Oggetti sepolti non identificati affondano nel sottosuolo della laguna. A pochi metri di profondità, "ufo" sotterrati lanciano segnali, si lasciano intravedere, compaiono in forme enigmatiche sugli schermi di scienziati che li inseguono e li osservano a bordo di speciali imbarcazioni. Il particolare strumento per captare la presenza e la forma di ciò che la laguna attuale ha cancellato e sprofondato entro il proprio grembo secoli e millenni fa, non è nient'altro che un'ecosonda, una macchina che calata in acqua invia onde acustiche, ultrasuoni che si propagano per qualche metro nel sottosuolo, ritornando poi riflessi come un'eco allo stesso strumento quando incontrano qualcosa di diverso, di più duro della sostanza melmosa nella quale i frammenti del passato riposano.
Le anomalie tracciate dal pennino sui rotoli che registrano le onde acustiche riflesse e i diversi colori sullo schermo del computer hanno forme banali e misteriose, paiono segni incompiuti, graffi lasciati dal caso. Sono profili emanati dalla superficie della struttura o dell'oggetto sepolto colpito dagli ultrasuoni. Al Cnr di Venezia, in collaborazione con l'Istituto di acustica del Cnr di Roma, si decifrano e si interpretano le immagini acustiche che ritornano dallo strato più superficiale del fondale, dai primi cinque-sette metri di melma e sedimento, il più interessante, quello che conserva ancora l'antica morfologia lagunare, e che nasconde verosimilmente ancora chissà quanti tesori archeologici. «Ecco - mostra la ricercatrice Silvia Cavazzoni, pioniera di questa nuova frontiera acustica applicata al sondaggio dei fondali della laguna - questa linea convessa, per esempio, potrebbe essere la chiglia capovolta di un'imbarcazione. Queste linee a "u", invece, sono certamente residuo di paleoalvei, gli antichi canali che numerosi istoriavano una laguna che non conosceva i fondali appiattiti d'oggi».

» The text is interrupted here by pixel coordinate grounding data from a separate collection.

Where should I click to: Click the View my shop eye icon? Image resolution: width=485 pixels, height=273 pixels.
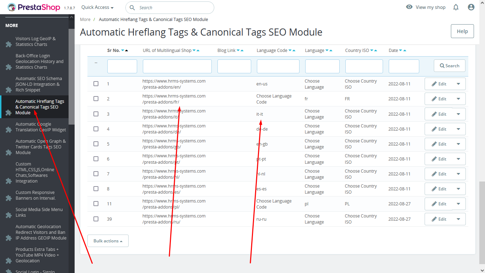[x=409, y=7]
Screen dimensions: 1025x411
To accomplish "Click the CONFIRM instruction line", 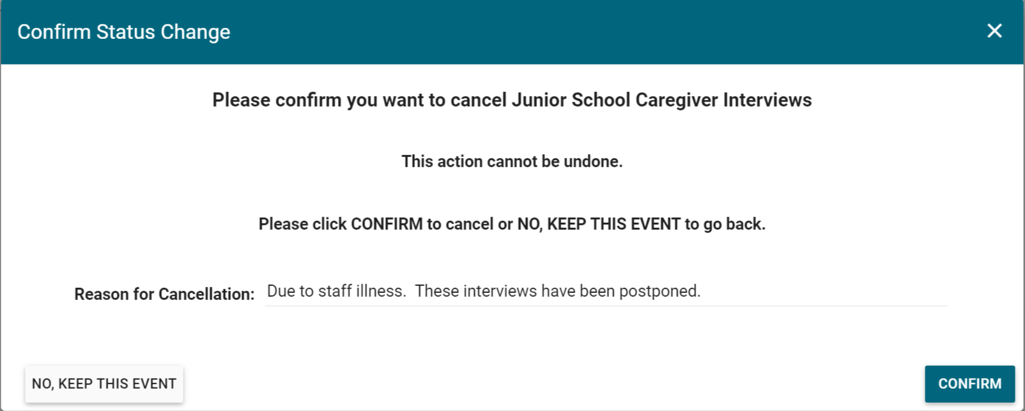I will [x=511, y=224].
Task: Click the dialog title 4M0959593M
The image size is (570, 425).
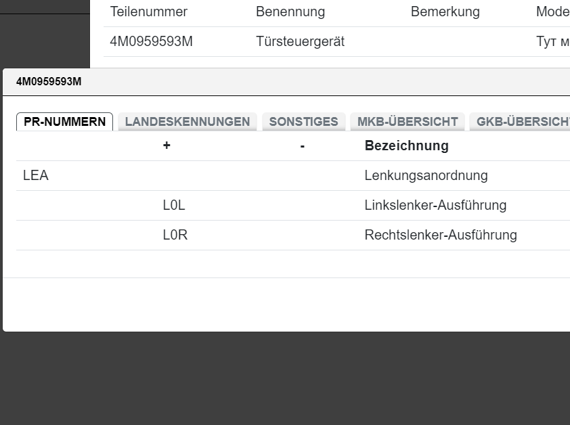Action: [x=49, y=82]
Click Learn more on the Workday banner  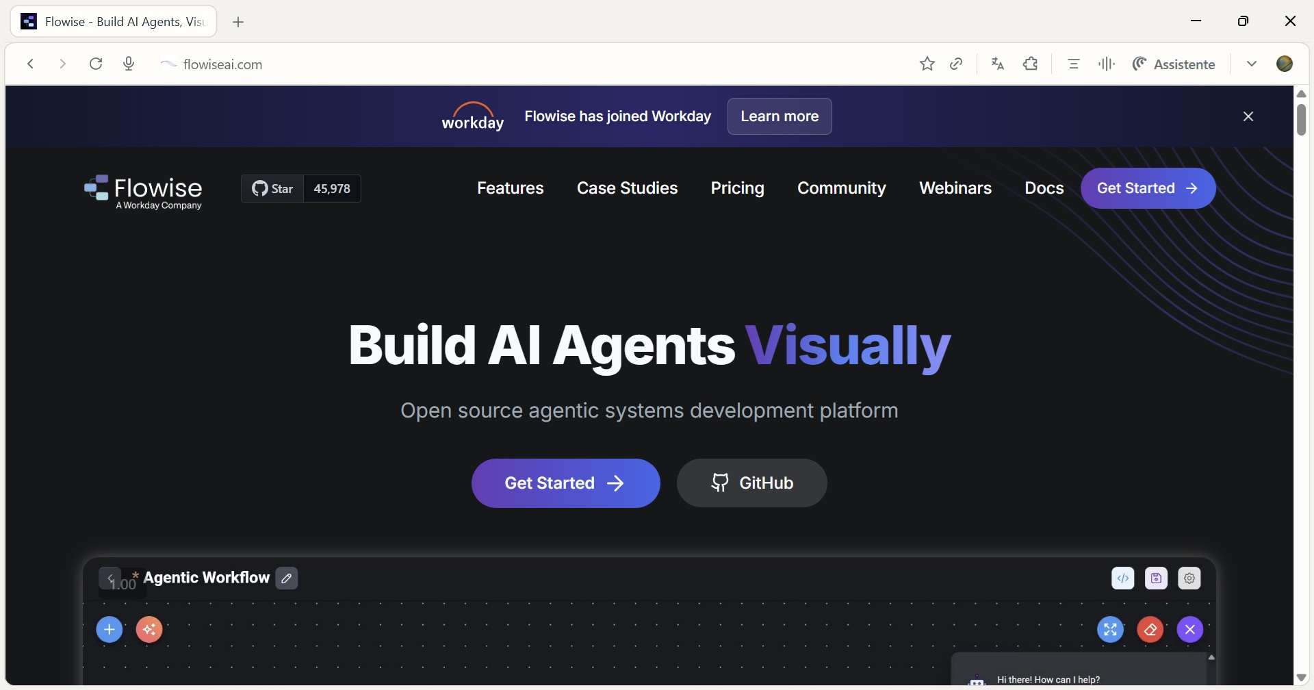(x=780, y=116)
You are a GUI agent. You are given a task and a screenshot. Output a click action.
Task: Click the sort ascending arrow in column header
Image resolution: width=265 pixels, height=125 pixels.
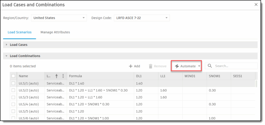coord(57,76)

«Solo da pochi anni - dice Silvia Cavazzoni - ci siamo resi conto che molte strutture archeologiche sommerse al di sotto dei bassi fondali, e in parte già localizzate dallo studioso di archeologia lagunare Ernesto Canal, potevano essere rilevate con uno strumento del Cnr mai utilizzato per questo scopo». La laguna di Venezia da allora comincia a parlare un linguaggio nuovo, quello dei profili acustici e delle prospezioni sonore. E trovare la grammatica sonora adatta, l'onda acustica in grado di farsi rispondere e di interrogare ciò che solo difficoltosi scavi subacquei potrebbero rivelare, è stato semplice quanto l'uovo di Colombo: «Si riteneva che l'ecosonda - continua la studiosa del Cnr - si potesse utilizzare con profitto solo per le grandi profondità o, al contrario, per la lettura superficiale dei fondali. Lo strato di sottosuolo più ricco di testimonianze archeologiche e di antichi alvei dei canali presso cui giacevano gli scomparsi insediamenti sembrava insondabile. Ma è bastato semplicemente trovare la lunghezza e la frequenza d'onda adatta (30 Khz) perché anche quel primo strato, muto fino a ieri, rispondesse puntualmente ai segnali».
Con questo nuovo metodo d'indagine si potranno mappare estese superfici di laguna, riservando l'intervento del geologo e dell'archeologo a una fase successiva. Il carotaggio, con prelievo del terreno in profondità, o lo scavo subacqueo vero e proprio a quel punto forniranno la reale entità della scoperta. Fino a oggi strumentazione e metodo sono stati testati e messi a punto in zone della laguna che già si conoscono particolarmente ricche di strutture sepolte. Alle operazioni preliminari hanno diversamente partecipato anche il Magistrato alle acque, il Consorzio Venezia nuova, l'Università di Venezia e la Soprintendenza archeologica.